Not really. For example, Facebook has proven that more people are drawn to
mobile. While they may gain some new users, it is going to be negligible to
their current base. In addition, I would bet that those users find them and
signup via the web will be users who do not use the app.

> My personal experience is that I am discouraged from using their site. When
> I want to tag a user in a comment, or see who has liked a photo or look
> through my list of followers I feel discouraged and I close the browser tab.

This may be your experience, but I would bet that you are a minority in the
larger scheme of things.

> This is easily avoidable by just using their current UX of uploading
> pictures in their mobile app. Namely, one at a time. Putting this into their
> website wouldn't allow users an easy way of uploading 100's of images at
> once.

True. But the desktop is not their focus.

> My interpretation of this is that your opinion is the perfect web product
> for Instagram is one that people don't use. Which I guess brings us back to
> the beginning question. :)

No, my interpretation is that Instagram was not built as a web product. It was
built as a mobile product and the web is secondary to that. They are focused
on building the best product to meet their demand, and unfortunately for you
their demand is not on a browser-based solution.

Not to be rude but I think you are looking for a deeper reason why they don't
have a web app, when in reality the reason is simple. Again, the purpose of
Instagram was to capture photographic moments in time via your mobile device
and share those moments with others. They built a successful product around
that and to meet that need.

------
uptown
Sure - they could certainly make their website more feature-packed, but I
think they're wisely focused where their audience is going.

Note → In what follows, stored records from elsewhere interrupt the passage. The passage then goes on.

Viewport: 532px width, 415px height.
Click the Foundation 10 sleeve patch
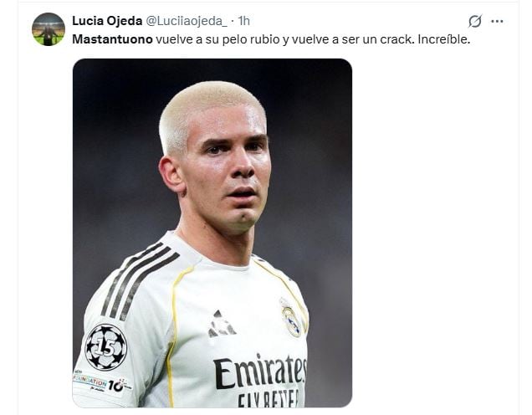tap(102, 382)
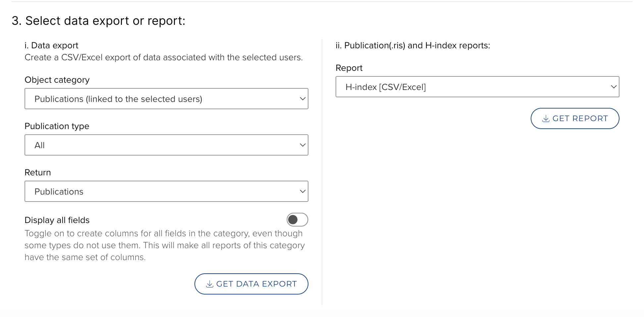The image size is (644, 317).
Task: Expand the Return dropdown chevron
Action: (302, 191)
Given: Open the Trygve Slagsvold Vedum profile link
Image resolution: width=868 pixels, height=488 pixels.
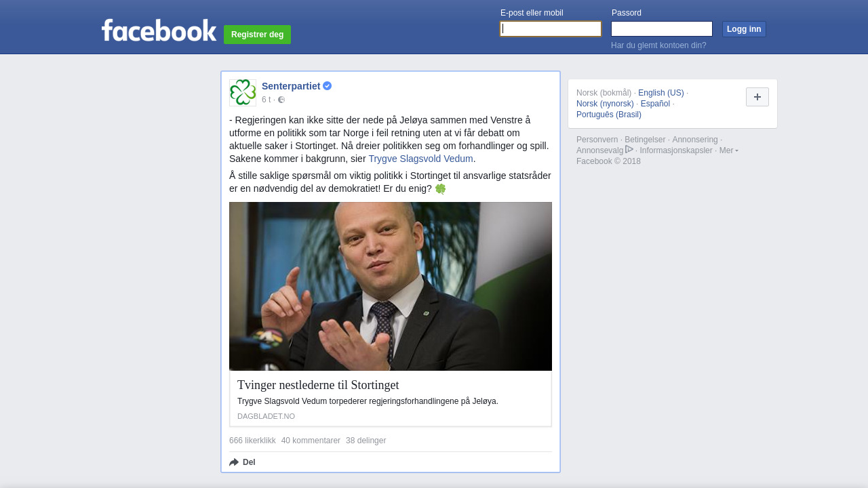Looking at the screenshot, I should coord(420,159).
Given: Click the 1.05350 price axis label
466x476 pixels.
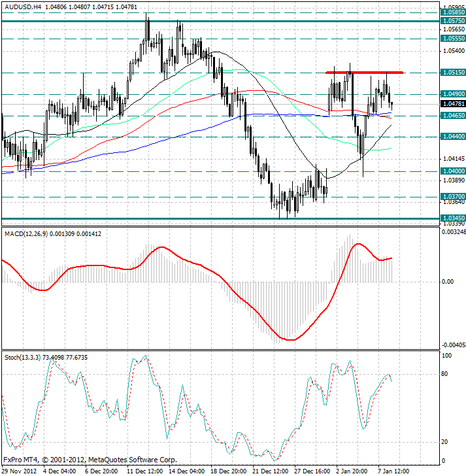Looking at the screenshot, I should pos(453,38).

[http://cdn1.tnwcdn.com/wp-
content/blogs.dir/1/files/2014/05/...](http://cdn1.tnwcdn.com/wp-
content/blogs.dir/1/files/2014/05/Share-of-time-spent-consuming-media-Mobile-
Desktop_chartbuilder-1.png)

The vast majority of people's photos originate on mobile devices, and
consumption of those photos is also trending dramatically upward while desktop
consumption is trending down. I believe Facebook sees a future where all
interaction is mobile, be that phones or tablets, and they don't want to waste
resources building out something they know is destined to continue its decline
in relevance.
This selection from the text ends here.